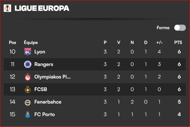Open the Lyon team link

[40, 52]
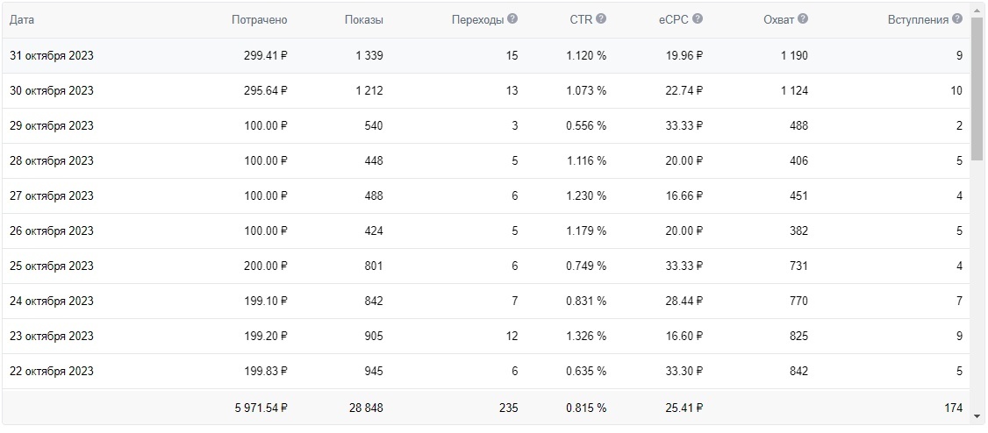The width and height of the screenshot is (988, 433).
Task: Click the 1.326 % CTR value
Action: [x=586, y=337]

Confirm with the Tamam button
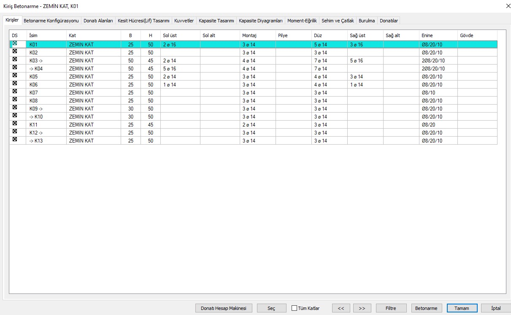pos(462,308)
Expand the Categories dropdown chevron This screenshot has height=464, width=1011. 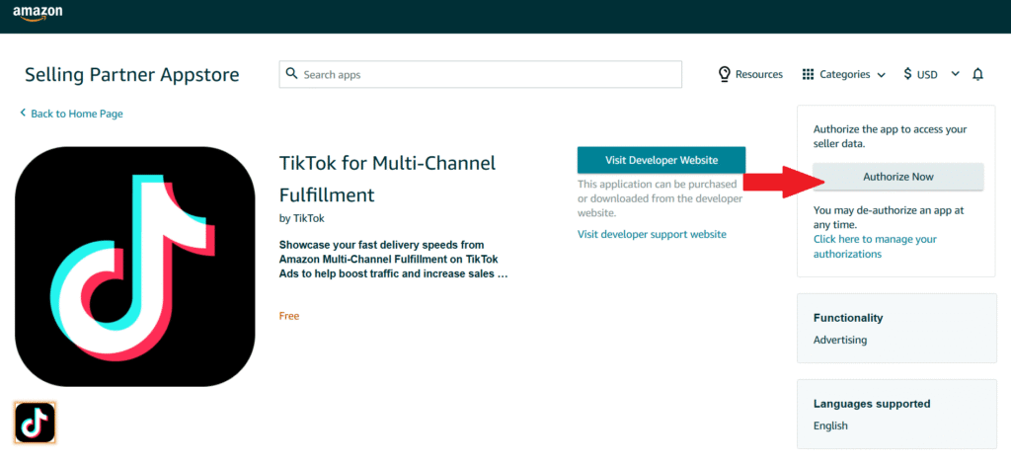click(881, 75)
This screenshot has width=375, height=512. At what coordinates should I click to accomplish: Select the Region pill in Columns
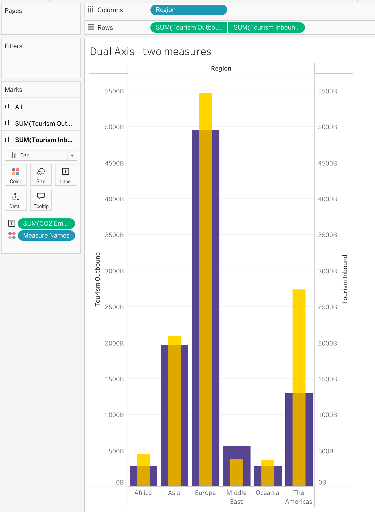pyautogui.click(x=189, y=10)
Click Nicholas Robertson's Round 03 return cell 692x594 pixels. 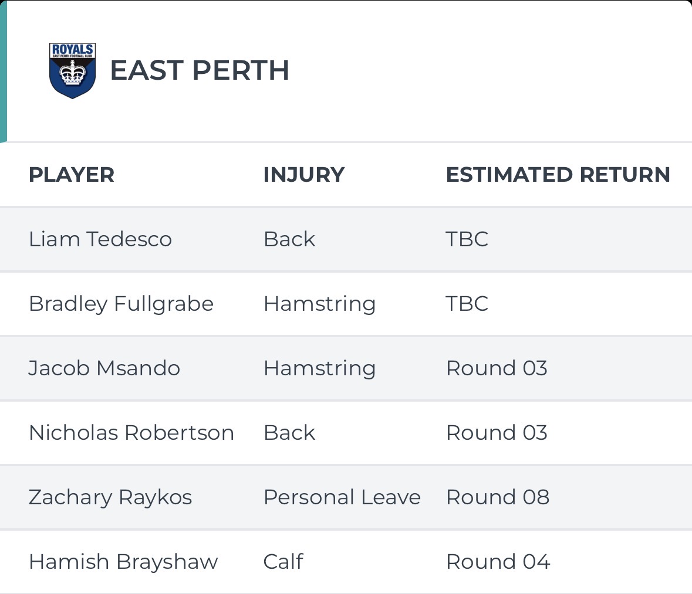(497, 433)
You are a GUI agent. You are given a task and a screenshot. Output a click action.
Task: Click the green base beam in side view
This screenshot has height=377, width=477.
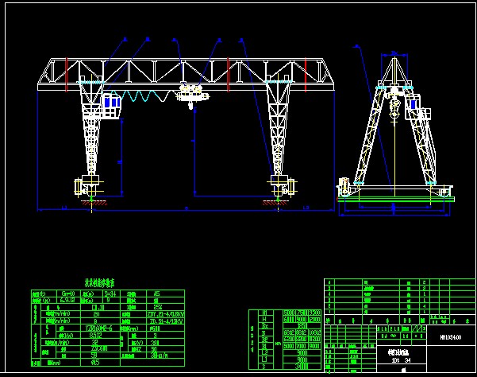click(x=395, y=198)
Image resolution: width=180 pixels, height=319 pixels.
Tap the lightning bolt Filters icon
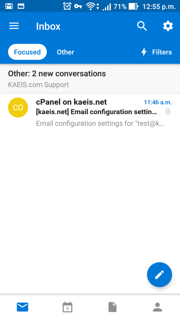click(144, 52)
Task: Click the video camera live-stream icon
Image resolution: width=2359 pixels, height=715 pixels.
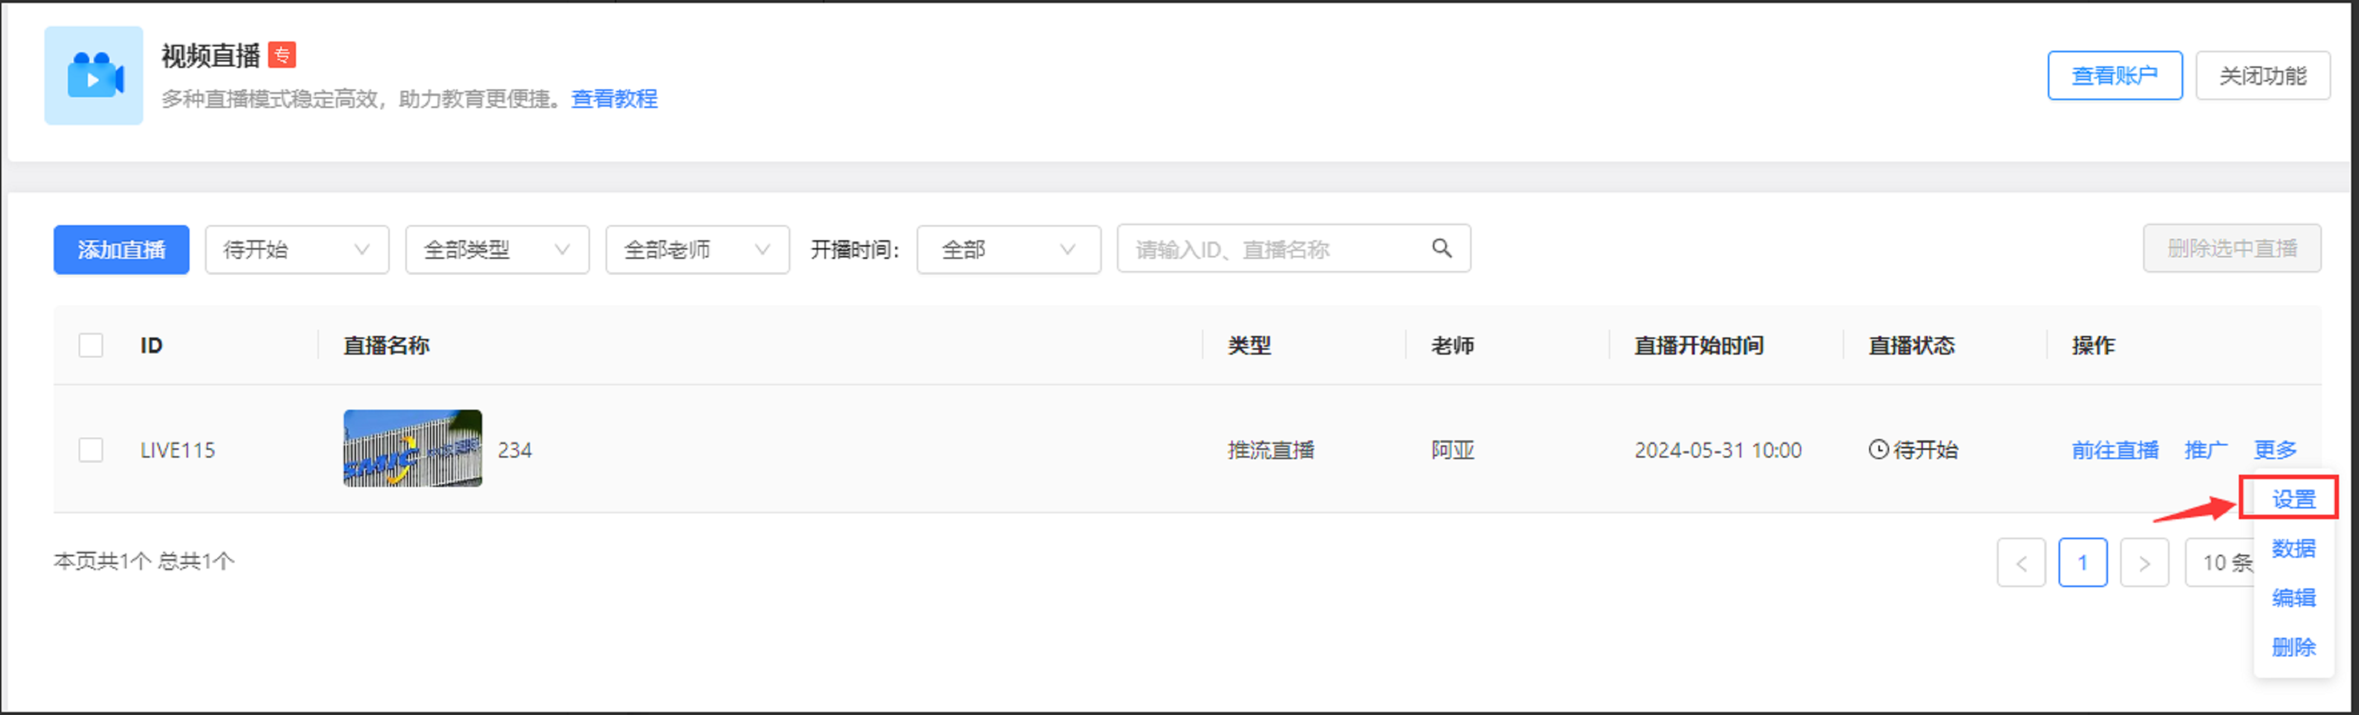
==*==
=== What to work on ===
Using the records given above, list every line that includes the word "Image".

=== Result for this exercise ===
Image resolution: width=180 pixels, height=319 pixels.
Image resolution: width=2359 pixels, height=715 pixels.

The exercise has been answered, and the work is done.